### STATED GOAL
In the PFN database text below, copy out word for word the part that opens with the words containing "PFN Database List" and closes with "379745 (1518980 kb)".

### PAGE TEXT
■ ■ ■ ■ ■ ■ ■

Free	The page is free but has unspecified dirty data in it. (These pages can’t be given as a user page to a user process without being initialized with zeros, for security reasons.)
Zeroed	The page is free and has been initialized with zeros by the zero page thread (or was determined to already contain zeros).
Rom	The page represents read-only memory
Bad	The page has generated parity or other hardware errors and can’t be used.

The PFN database consists of an array of structures that represent each physical page of memory on the system. The PFN database and its relationship to page tables are shown in Figure 10-37. As this figure shows, valid PTEs usually point to entries in the PFN database, and the PFN database entries (for nonprototype PFNs) point back to the page table that is using them (if it is being used by a page table). For prototype PFNs, they point back to the prototype PTE.

Figure 10-37. Page tables and the page frame number database

Of the page states listed in Table 10-16, six are organized into linked lists so that the memory manager can quickly locate pages of a specific type. (Active/valid pages, transition pages, and overloaded “bad” pages aren’t in any systemwide page list.) Additionally, the standby state is actually associated with eight different lists ordered by priority (we’ll talk about page priority later in this section). Figure 10-38 shows an example of how these entries are linked together.

Figure 10-38. Page lists in the PFN database

In the next section, you’ll find out how these linked lists are used to satisfy page faults and how pages move to and from the various lists.

EXPERIMENT: Viewing the PFN Database

You can use the MemInfo tool from Winsider Seminars & Solutions to dump the size of the various paging lists by using the –s flag. The following is the output from this command:

C:\>MemInfo.exe -s

MemInfo v2.10 - Show PFN database information
Copyright (C) 2007-2009 Alex Ionescu
www.alex-ionescu.com

Initializing PFN Database... Done

PFN Database List Statistics
              Zeroed:    487 (   1948 kb)
                Free:      0 (      0 kb)
             Standby: 379745 (1518980 kb)
            Modified:   1052 (   4208 kb)
     ModifiedNoWrite:      0 (      0 kb)
        Active/Valid: 142703 ( 570812 kb)
          Transition:    184 (    736 kb)
                 Bad:      0 (      0 kb)
             Unknown:      2 (      8 kb)
               TOTAL: 524173 (2096692 kb)

Using the kernel debugger !memusage command, you can obtain similar information, although this will take considerably longer and will require booting into debugging mode.

■ ■ ■ ■ ■ ■ ■

### GIVEN DATA

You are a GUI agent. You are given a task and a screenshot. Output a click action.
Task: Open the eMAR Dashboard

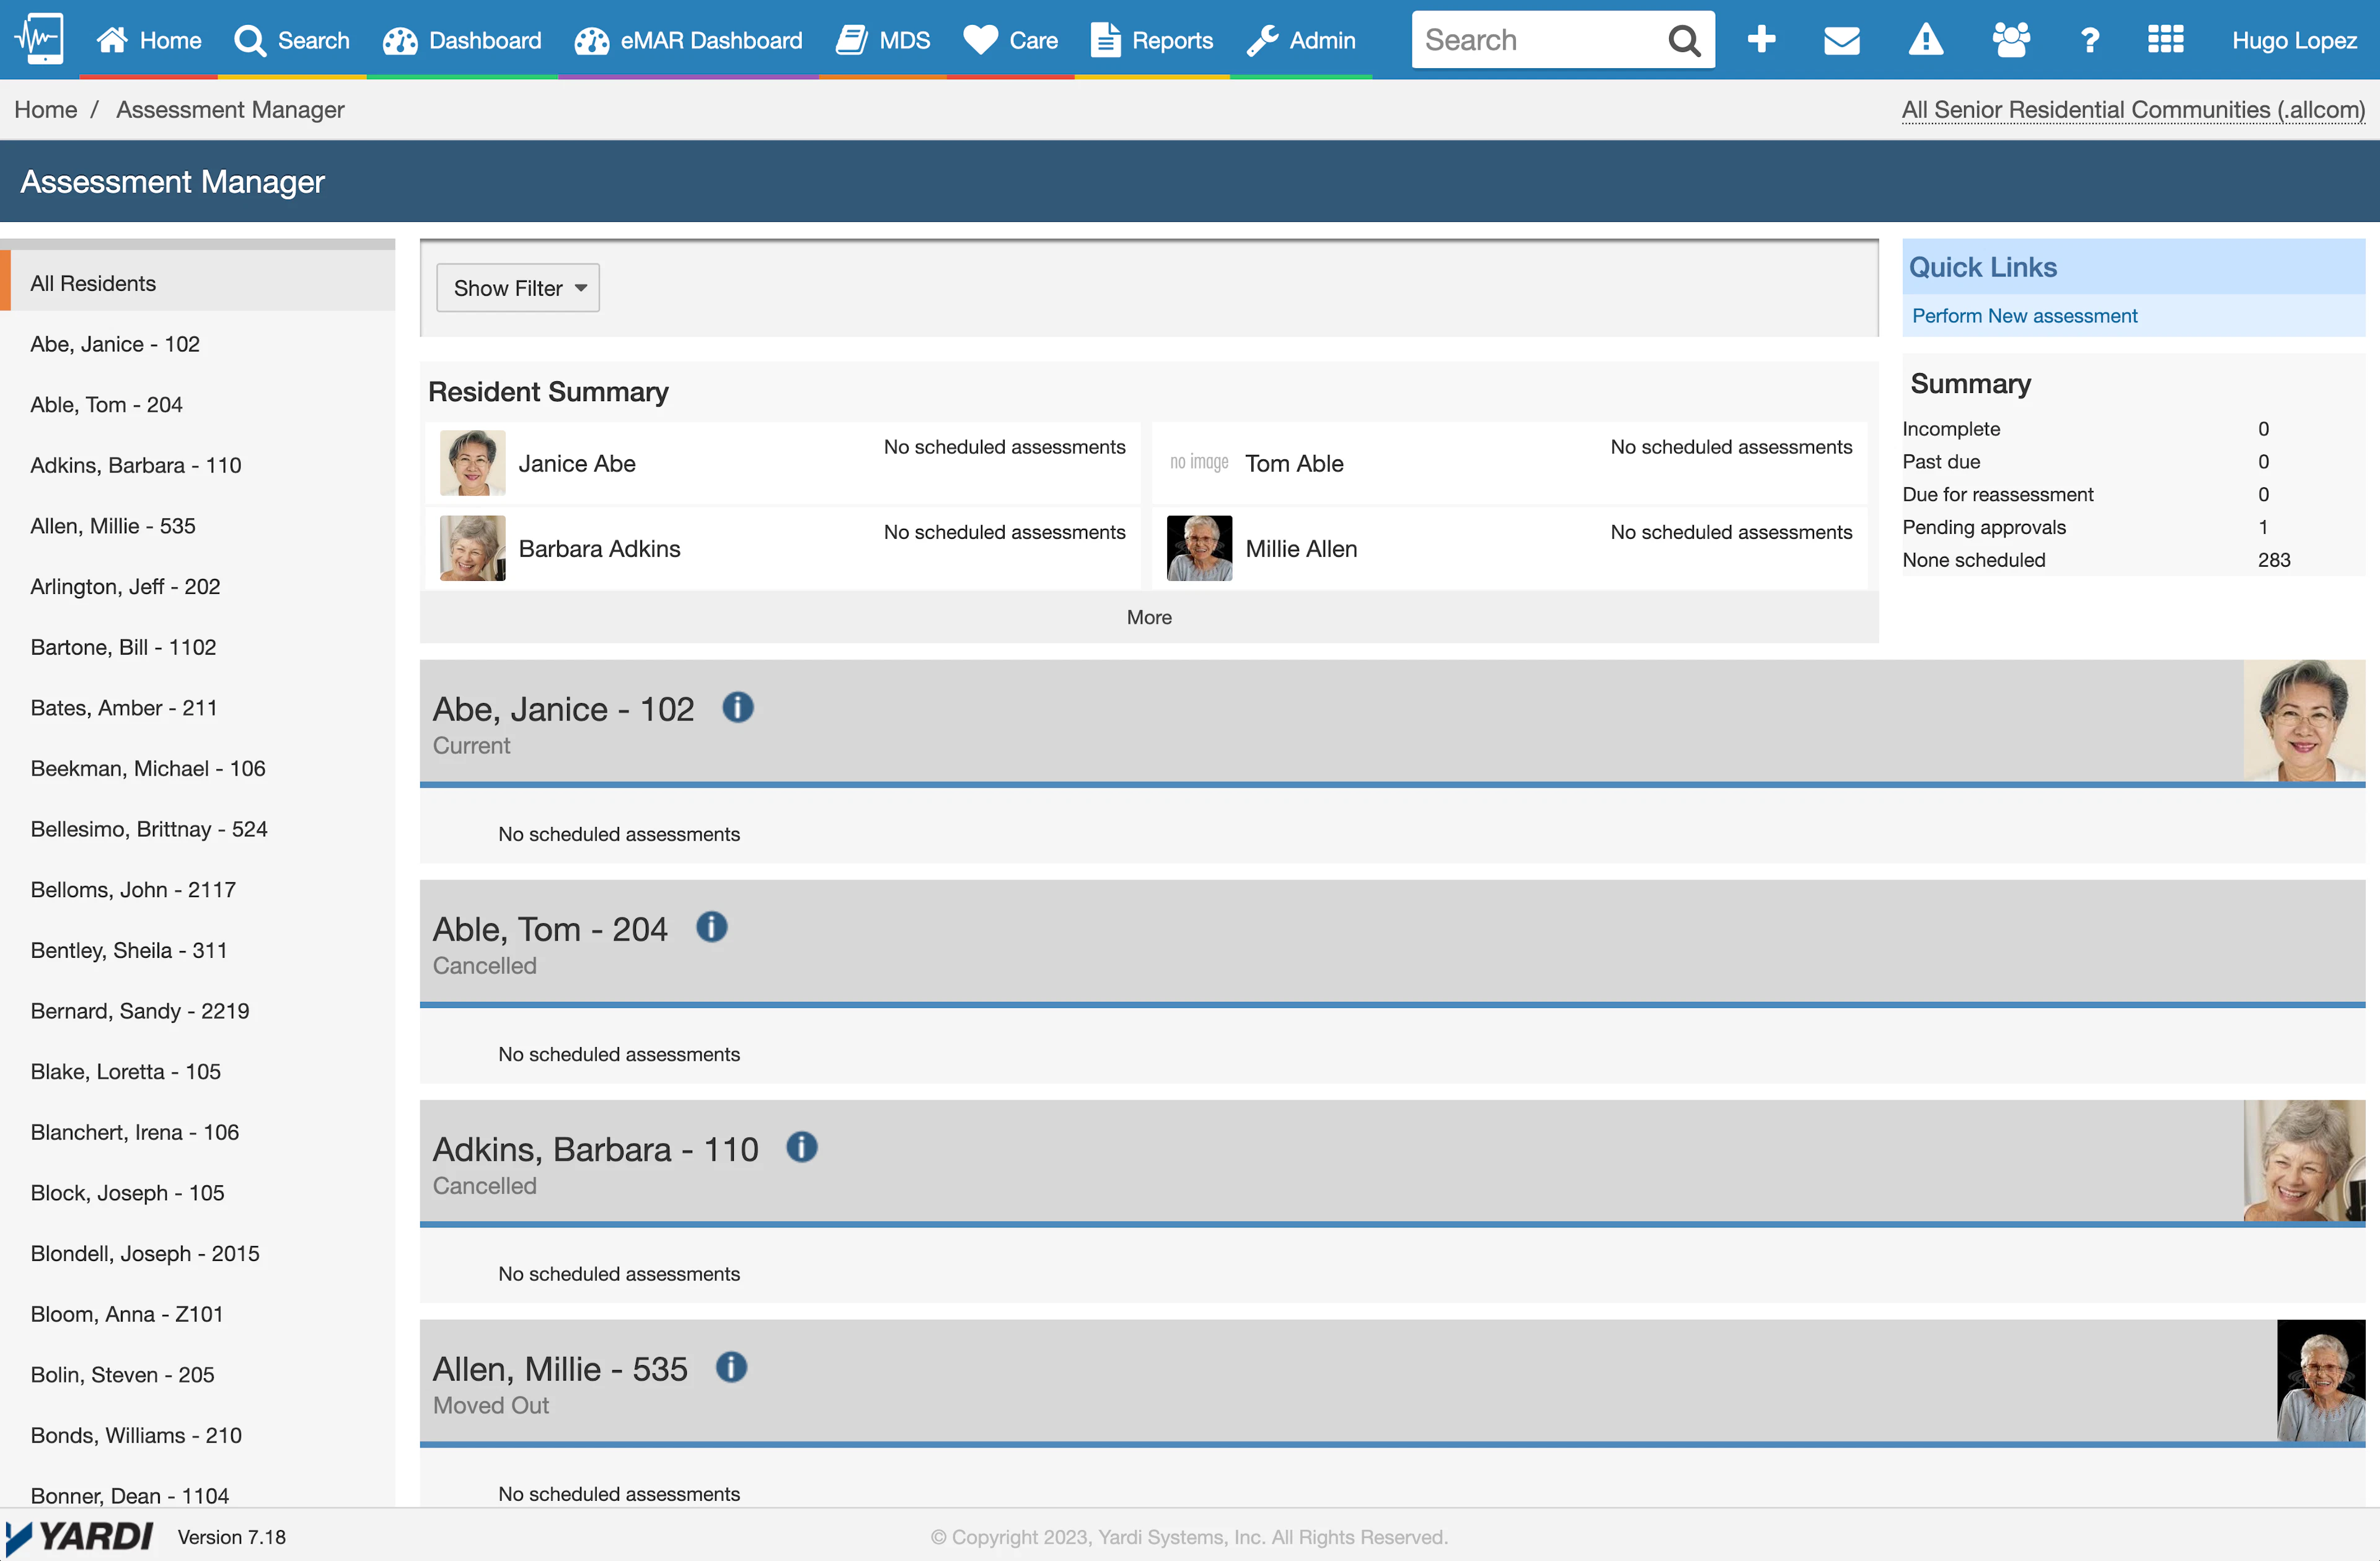tap(688, 40)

■ ■ ■ ■ ■ ■ ■

### ANSWER BELOW
PFN Database List Statistics
              Zeroed:    487 (   1948 kb)
                Free:      0 (      0 kb)
             Standby: 379745 (1518980 kb)